--- Start RECORDS FOR THE TASK ---
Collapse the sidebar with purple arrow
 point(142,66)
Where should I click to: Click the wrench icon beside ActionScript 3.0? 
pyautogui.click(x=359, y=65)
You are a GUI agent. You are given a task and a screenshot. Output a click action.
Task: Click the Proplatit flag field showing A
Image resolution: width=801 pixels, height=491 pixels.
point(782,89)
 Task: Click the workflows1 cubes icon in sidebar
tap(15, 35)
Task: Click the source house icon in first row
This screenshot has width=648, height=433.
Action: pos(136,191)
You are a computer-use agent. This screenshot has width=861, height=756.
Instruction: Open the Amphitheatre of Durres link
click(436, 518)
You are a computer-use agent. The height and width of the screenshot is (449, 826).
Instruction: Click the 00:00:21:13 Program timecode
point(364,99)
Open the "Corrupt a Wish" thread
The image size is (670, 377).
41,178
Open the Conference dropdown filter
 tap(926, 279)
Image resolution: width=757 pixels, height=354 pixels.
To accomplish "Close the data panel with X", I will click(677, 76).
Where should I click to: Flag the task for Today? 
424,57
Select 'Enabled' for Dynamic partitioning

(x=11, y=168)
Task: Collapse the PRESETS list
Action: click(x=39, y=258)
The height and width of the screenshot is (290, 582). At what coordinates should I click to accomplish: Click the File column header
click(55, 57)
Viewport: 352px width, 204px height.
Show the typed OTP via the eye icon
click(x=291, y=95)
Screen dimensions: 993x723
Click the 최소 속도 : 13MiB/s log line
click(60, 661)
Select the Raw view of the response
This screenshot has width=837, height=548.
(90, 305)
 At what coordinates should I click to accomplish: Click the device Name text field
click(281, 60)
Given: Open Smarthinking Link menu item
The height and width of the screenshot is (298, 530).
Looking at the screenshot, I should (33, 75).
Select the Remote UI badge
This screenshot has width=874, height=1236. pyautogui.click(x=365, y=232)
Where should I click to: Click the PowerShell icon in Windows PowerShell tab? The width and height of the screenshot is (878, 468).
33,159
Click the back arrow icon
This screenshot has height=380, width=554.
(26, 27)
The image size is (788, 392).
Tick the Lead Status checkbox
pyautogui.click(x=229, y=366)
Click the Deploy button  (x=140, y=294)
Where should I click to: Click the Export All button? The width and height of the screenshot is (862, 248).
--- End RECORDS FOR THE TASK ---
→ **GIVEN TASK**: Copy out, word for word, the lines of the material above from the one holding "Given: Open Smarthinking Link menu item" through the last line, inclusive.

→ **WORKED ANSWER**:
Given: Open Smarthinking Link menu item
The height and width of the screenshot is (298, 530).
Looking at the screenshot, I should (33, 75).
Select the Remote UI badge
This screenshot has width=874, height=1236. pyautogui.click(x=365, y=232)
Where should I click to: Click the PowerShell icon in Windows PowerShell tab? The width and height of the screenshot is (878, 468).
33,159
Click the back arrow icon
This screenshot has height=380, width=554.
(26, 27)
The image size is (788, 392).
Tick the Lead Status checkbox
pyautogui.click(x=229, y=366)
Click the Deploy button  (x=140, y=294)
Where should I click to: Click the Export All button? The width and height of the screenshot is (862, 248).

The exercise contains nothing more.